_Record excerpts_
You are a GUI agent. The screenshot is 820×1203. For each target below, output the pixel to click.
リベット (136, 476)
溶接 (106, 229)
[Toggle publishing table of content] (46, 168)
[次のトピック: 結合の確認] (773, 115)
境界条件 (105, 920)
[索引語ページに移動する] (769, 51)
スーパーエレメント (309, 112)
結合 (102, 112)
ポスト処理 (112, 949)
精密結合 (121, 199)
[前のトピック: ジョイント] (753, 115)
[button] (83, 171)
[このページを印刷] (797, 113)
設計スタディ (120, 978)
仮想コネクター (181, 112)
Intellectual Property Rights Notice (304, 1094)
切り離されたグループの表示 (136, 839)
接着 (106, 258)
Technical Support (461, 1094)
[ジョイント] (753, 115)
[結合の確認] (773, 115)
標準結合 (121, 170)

_Exercise prompt_
Restate each entry word for word.

_Answer for the task_
You are a GUI agent. The screenshot is 820×1203. For each target below, output the pixel to click.
リベット (136, 476)
溶接 (106, 229)
[Toggle publishing table of content] (46, 168)
[次のトピック: 結合の確認] (773, 115)
境界条件 (105, 920)
[索引語ページに移動する] (769, 51)
スーパーエレメント (309, 112)
結合 (102, 112)
ポスト処理 (112, 949)
精密結合 (121, 199)
[前のトピック: ジョイント] (753, 115)
[button] (83, 171)
[このページを印刷] (797, 113)
設計スタディ (120, 978)
仮想コネクター (181, 112)
Intellectual Property Rights Notice (304, 1094)
切り離されたグループの表示 (136, 839)
接着 (106, 258)
Technical Support (461, 1094)
[ジョイント] (753, 115)
[結合の確認] (773, 115)
標準結合 (121, 170)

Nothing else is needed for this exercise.